------ Given entries ------

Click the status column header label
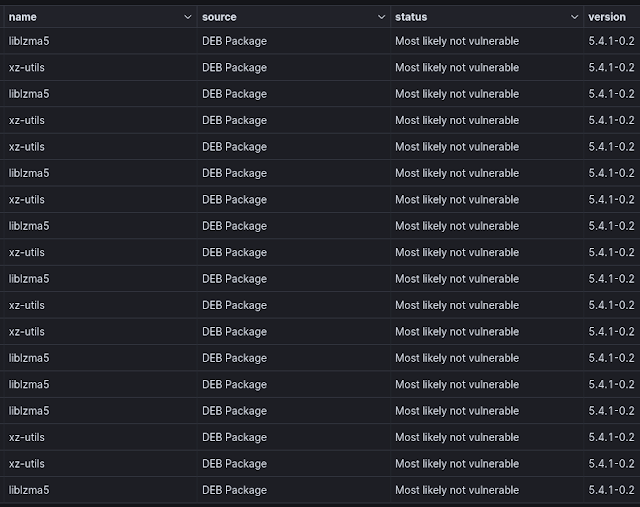This screenshot has width=640, height=507. coord(411,17)
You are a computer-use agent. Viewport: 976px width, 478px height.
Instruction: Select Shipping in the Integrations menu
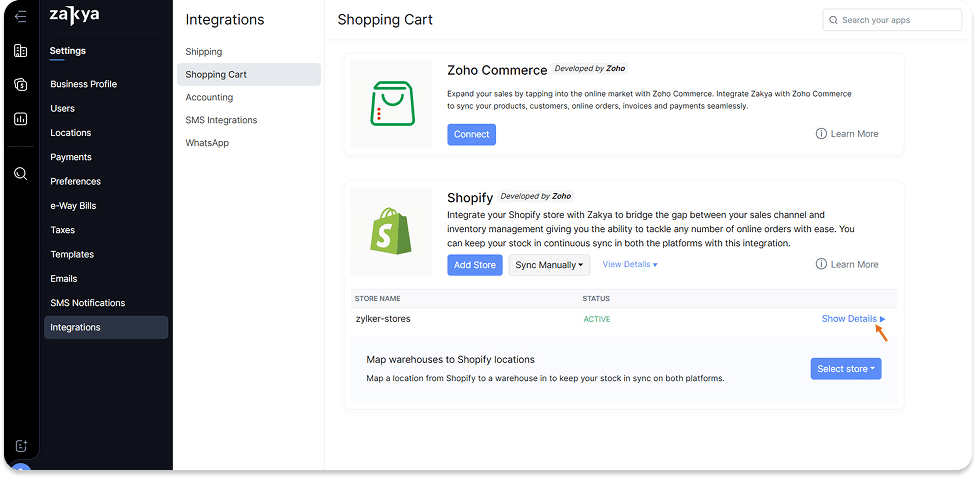click(204, 51)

------

**Exercise brief**
The records above are to be quoted exactly, with all pictures left out.

**Task output**
Click the status column header label
This screenshot has width=640, height=507. coord(411,17)
You are a computer-use agent. Viewport: 976px width, 478px height.
Instruction: Select Shipping in the Integrations menu
click(204, 51)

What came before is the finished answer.